When it comes to the question of how to get business credit, the simple answer is to give it time. Like all good things, your credit grows a little bit every day.

Lenders use business credit as an algorithm that predicts how likely you are to meet your financial obligations. As with any algorithm, your business credit uses data to produce its result. Some of the factors that determine your credit include the promptness with which you pay your bills and how much of the balance you pay each month.

When you approach a lender for capital, 6 main factors will help them evaluate your overall credit and make their decision.

  1. Business debt coverage: Lenders will look at your current situation to see if you can handle your debt obligations by evaluating your cash flow and required debt payments.

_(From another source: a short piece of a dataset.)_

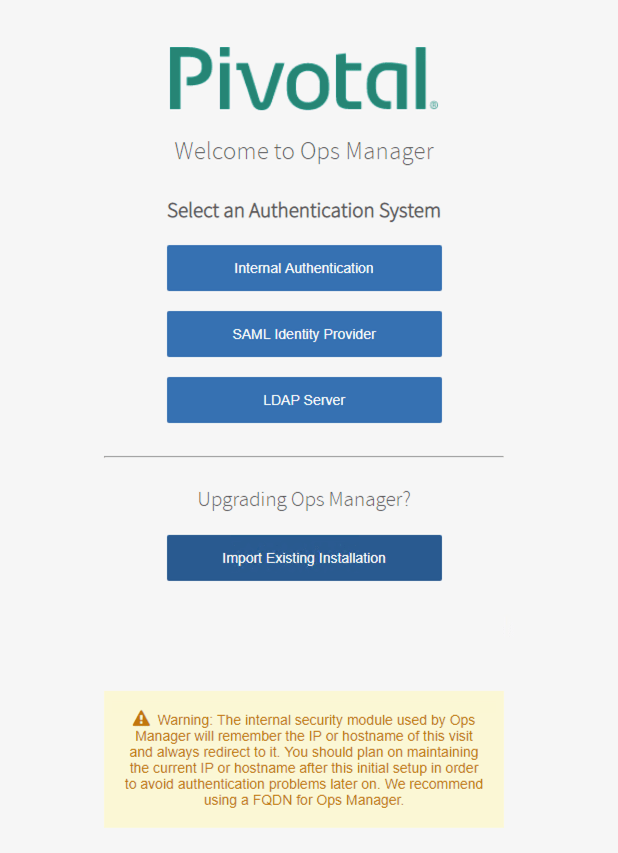Click the registered trademark symbol beside Pivotal
Image resolution: width=618 pixels, height=853 pixels.
[433, 104]
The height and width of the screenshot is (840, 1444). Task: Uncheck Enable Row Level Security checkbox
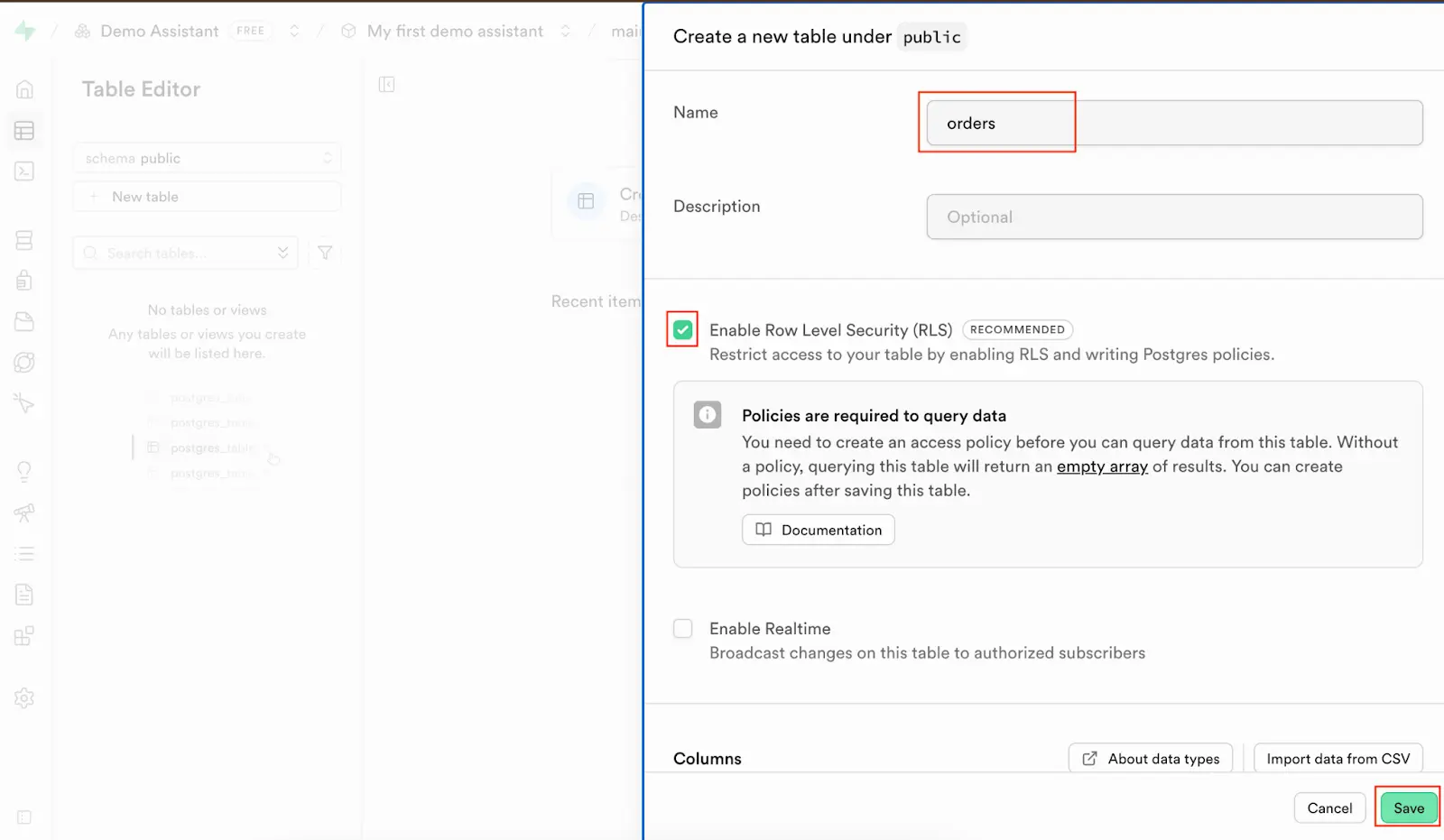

  2. Business debt usage: Another important aspect of your debt is whether or not it’s appropriate for your industry and business size. Lenders will compare your outstanding business debt with your assets and revenue to get a clearer picture.

  1. Business revenue trend: If your business has revenue growth at or above the industry average, lenders will consider your business to be trending in a favorable direction.
  1. Personal credit: Expect lenders to check into your credit history. They’ll pay close attention to amounts owed, credit in use, and payment history.

  1. Personal debt coverage: If your financial situation is healthy, lenders will consider you a safer bet because you’d be in a position to make payments if your business couldn’t meet its obligations.

  1. Personal debt usage: By dividing your outstanding debt by the total amount of available credit, lenders will determine how much of your credit you’re utilizing.

As you can see, not all of the factors are business-related. That’s because your business credit shares common DNA with your personal credit score. Lenders will be keenly interested in how reliable you’ve been with the finances of your personal life.

This consideration can play into your favor because it means that if you have a small business that hasn’t yet had the time to establish a solid credit history, you’ll still have an opportunity to access capital. Basically, if your business doesn’t have enough data to produce a compelling credit algorithm, many lenders will allow you to leverage your personal credit instead.

For those who have less-than-stellar personal credit scores, the best options are lenient financing products such as ACH loans, merchant cash advances, and business lines of credit.

If you have a healthy credit score, you will likely have access to the broader array of financing options. As you acquire financing with your personal credit, you’ll be adding fuel to your business’s engine and helping it build a more robust credit history. Every payment you make gets you one step closer to the type of score that will open more doors for you.